According to FINRA, Kevin Casey was fined $5,000 and suspended from association with any FINRA member in all capacities for 30 days for creating, signing, and producing checklists without disclosing to FINRA that he had created them after receiving FINRA's request for information.
FINRA requested that Casey's member firm provide checklists documenting reviews for a specified period. Casey had not created such checklists during this period as required. After the firm provided Casey with FINRA's request, he created and signed checklists reflecting that he had reviewed surveillance reports on a weekly basis, even though he had not actually created these checklists at the time of the reviews. Casey then produced these backdated checklists to FINRA without disclosing that he had created them after receiving FINRA's request.
By creating false documentation to make it appear that required supervisory reviews had been conducted when they had not, Casey misled FINRA investigators about his firm's supervisory compliance. This conduct undermines the integrity of regulatory examinations and investigations, which rely on accurate documentation to assess whether firms are properly supervising their representatives.
Investors should understand that supervisory reviews and documentation requirements exist to ensure firms are monitoring their representatives' activities and protecting customers.
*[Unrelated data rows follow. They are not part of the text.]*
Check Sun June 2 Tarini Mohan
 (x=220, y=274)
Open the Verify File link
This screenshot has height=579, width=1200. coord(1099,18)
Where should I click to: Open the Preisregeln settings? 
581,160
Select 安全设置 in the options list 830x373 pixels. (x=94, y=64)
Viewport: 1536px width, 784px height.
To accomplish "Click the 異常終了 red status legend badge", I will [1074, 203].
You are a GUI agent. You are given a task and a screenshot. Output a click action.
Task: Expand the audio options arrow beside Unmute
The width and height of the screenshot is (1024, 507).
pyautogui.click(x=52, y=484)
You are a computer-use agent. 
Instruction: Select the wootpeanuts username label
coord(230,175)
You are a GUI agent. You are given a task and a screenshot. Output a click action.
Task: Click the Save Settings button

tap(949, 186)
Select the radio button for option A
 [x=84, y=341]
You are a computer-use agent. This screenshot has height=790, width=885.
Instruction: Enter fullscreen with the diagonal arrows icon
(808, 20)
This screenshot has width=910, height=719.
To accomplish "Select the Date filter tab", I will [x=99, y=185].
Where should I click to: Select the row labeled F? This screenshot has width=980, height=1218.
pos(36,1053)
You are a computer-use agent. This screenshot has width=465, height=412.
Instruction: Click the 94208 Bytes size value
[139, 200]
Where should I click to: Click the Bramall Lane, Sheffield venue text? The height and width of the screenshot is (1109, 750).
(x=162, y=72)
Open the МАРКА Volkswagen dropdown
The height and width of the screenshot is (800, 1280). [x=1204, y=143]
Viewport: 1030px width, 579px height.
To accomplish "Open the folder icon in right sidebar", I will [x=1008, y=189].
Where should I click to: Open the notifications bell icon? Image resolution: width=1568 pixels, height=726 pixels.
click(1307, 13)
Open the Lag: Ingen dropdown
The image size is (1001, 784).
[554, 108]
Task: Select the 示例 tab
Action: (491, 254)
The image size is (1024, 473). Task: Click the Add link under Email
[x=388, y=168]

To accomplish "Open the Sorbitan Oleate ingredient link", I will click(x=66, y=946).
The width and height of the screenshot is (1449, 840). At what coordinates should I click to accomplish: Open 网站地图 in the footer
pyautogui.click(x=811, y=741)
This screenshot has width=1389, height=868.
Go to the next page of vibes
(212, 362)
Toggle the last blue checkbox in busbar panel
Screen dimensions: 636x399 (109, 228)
When supervisors fail to conduct required reviews and then create false documentation to cover up this failure, it demonstrates both inadequate supervision and dishonesty. The suspension reflects the seriousness of misleading regulators by producing fabricated compliance documents. This case serves as a warning that backdating or falsifying supervisory records is a serious violation that results in sanctions even when the underlying supervisory failure may have been less serious.